#### WORK ITEM
Go through the listing beneath and show each line containing the string "computer".

#### DATA EXTRACT

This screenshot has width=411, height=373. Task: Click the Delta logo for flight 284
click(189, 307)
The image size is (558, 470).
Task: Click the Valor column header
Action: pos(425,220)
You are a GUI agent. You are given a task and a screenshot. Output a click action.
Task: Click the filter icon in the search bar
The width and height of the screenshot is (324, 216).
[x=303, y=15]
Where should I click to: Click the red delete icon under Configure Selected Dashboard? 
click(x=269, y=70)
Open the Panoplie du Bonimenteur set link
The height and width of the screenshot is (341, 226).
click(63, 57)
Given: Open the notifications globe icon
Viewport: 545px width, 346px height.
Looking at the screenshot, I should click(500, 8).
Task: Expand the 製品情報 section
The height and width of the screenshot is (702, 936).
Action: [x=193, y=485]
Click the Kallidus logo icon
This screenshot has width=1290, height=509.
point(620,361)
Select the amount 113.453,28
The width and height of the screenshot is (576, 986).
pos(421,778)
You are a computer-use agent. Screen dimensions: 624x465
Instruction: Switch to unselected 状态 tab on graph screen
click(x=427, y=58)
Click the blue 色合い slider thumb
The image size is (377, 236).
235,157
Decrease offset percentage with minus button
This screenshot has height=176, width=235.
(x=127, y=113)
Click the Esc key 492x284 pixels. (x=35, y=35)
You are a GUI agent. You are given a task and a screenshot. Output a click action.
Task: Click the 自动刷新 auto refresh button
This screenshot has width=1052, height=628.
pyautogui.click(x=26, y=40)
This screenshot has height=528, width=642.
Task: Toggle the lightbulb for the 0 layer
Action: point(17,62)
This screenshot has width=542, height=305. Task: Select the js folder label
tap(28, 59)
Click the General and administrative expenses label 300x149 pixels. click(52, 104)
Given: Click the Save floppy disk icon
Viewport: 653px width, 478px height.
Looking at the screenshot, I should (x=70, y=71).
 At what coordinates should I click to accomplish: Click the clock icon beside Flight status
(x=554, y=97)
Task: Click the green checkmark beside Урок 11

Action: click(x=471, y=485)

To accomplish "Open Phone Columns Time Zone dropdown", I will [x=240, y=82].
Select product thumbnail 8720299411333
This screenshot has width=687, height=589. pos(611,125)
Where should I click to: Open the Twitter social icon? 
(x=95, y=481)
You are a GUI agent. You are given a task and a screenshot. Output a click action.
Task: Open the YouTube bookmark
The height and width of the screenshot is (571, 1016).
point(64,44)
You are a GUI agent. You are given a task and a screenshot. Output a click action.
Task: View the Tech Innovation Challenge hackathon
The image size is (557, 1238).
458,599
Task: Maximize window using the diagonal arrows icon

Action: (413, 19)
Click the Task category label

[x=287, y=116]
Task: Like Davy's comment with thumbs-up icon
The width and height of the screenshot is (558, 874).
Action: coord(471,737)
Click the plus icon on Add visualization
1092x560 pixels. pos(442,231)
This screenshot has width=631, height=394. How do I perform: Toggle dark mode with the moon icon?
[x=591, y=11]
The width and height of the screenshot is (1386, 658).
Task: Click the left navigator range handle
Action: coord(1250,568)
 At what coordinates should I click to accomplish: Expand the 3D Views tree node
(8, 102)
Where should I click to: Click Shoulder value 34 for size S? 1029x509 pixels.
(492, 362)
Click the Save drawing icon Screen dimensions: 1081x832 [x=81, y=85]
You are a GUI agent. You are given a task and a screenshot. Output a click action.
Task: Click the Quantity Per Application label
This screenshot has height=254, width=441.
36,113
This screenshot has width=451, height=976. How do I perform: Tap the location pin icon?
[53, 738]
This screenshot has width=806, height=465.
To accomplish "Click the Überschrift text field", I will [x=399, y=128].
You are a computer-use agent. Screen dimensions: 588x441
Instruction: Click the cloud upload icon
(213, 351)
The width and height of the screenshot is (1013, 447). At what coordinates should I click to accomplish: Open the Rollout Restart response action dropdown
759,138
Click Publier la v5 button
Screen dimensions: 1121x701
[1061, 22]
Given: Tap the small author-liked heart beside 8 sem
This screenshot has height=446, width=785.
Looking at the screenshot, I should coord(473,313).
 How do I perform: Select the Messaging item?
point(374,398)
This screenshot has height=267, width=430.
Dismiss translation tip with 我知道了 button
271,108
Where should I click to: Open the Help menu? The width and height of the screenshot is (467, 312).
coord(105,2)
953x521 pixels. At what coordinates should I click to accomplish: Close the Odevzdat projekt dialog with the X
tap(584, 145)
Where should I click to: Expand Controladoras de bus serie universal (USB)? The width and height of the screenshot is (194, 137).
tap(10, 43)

#### RESPONSE TO THE TASK
You are a computer-use agent. Screen dimensions: 624x465
You are a computer-use agent. Screen dimensions: 588x441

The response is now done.